No
conozco exactamente el número de habitantes, que en mi pueblo residen, pero ahora tengo más dudas que nunca, porque
desde lo que he observado estos días en
un entierro, he de considerar también como vecinos moradores, a aquellos seres,
no humanos, que manifiestan su
cariño a otros seres vivos, como por
ejemplo los gatos y no solamente a los seres humanos.
Hace
unos ocho meses murió el tendero de Siétamo,
al poco tiempo de retirarse de tal oficio, con el que tenía a la gente del pueblo
muy contenta y satisfecha. Era ya mayor y como se encontraba con la única
obligación de cultivar su huerto, de
cuya faena le sobraba mucho tiempo, se dedicó a arreglar su casa, dejándola muy
elegante y arreglada, a tomar el sol y a cuidar a su gato con más mimo que
cuando su trabajo se lo impedía.

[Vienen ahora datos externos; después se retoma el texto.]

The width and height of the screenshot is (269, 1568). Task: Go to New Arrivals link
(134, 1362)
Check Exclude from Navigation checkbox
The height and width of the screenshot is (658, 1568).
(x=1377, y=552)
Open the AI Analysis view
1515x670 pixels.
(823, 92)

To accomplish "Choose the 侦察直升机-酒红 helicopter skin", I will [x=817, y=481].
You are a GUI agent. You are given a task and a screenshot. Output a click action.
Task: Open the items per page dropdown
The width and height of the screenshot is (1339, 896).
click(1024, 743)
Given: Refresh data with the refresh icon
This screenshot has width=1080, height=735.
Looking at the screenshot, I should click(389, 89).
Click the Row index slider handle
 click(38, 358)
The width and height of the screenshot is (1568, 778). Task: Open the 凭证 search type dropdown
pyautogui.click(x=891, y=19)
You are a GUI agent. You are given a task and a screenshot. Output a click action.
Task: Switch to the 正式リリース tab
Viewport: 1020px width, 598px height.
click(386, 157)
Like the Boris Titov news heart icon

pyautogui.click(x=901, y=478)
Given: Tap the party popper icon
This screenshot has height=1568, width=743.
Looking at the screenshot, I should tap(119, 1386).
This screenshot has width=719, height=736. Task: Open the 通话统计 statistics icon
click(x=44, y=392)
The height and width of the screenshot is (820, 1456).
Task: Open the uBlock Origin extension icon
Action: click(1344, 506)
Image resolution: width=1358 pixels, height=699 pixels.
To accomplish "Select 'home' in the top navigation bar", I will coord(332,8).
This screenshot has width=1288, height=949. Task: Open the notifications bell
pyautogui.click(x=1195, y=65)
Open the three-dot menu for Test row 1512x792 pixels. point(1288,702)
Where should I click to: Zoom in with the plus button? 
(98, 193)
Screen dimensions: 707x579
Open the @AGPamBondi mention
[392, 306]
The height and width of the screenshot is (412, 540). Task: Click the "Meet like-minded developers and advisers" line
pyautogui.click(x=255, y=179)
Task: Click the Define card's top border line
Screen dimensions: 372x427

Casi
yo, ni conocía al gato, porque casi no salía de casa, donde supongo que
tendría algún rincón, para acostarse sobre alguna almohada, se subiría a alguna
de las numerosas ventanas para tomar el sol y estaría siempre satisfecho de los
alimentos que le daría, su dueño para alimentarlo.
¡Qué
feliz vivía el gato pardo!, pero casi por sorpresa, le enfermó su dueño, tuvo
que espabilarse para comer y por fin,
vio jaleos por su casa, enterradores por el pueblo, hasta que el coche mortuorio llegó a la iglesia, mientras él se fijaba y nadie
se daba cuenta de su nerviosismo. Después de enterrado, en poco rato
desapareció la gente y todo el movimiento del entierro y ya no volvió a ver más
a su querido compañero de la vida.
Yo,
que antes no conocía casi al gato pardo, lo empecé a ver con más frecuencia,
pues cuando en las puertas de algunas casas, estaba alguien,
acudía a pedir, con cariñosos maullidos,
que le dieran comida y muchos se la daban, porque no se sabían resistir al cariño con que el animal la pedía. Otras
veces, cuando me marchaba del pueblo, ya no lo veía.
Pero
aproximadamente, a los ocho meses del
entierro del tendero, hubo otro en mi
pueblo, el de una señora muy mayor y muy respetada por todos, tanto es así que
al mismo acudieron más de treinta sacerdotes. Se congregó en la Plaza Mayor,
una enorme multitud, de tal forma que no todos los asistentes pudieron entrar
en la iglesia. Al ir a entrar yo mismo en ella,
vi al pobre gato pardo, entre toda la gente y al salir, se había subido
sobre el respaldo de piedra de los bancos de la Lonja, donde tristemente
maullaba como si recordase el entierro de su antiguo dueño y esperase tal vez
volverlo a ver.
La gente,
extrañada lo miraba con cariño al ver que no se asustaba de la multitud
y uno me preguntó: ¿qué hace aquí este gato pardo? Y yo le
contesté: es que hace poco se murió su dueño y
le parece que lo va a encontrar resucitado.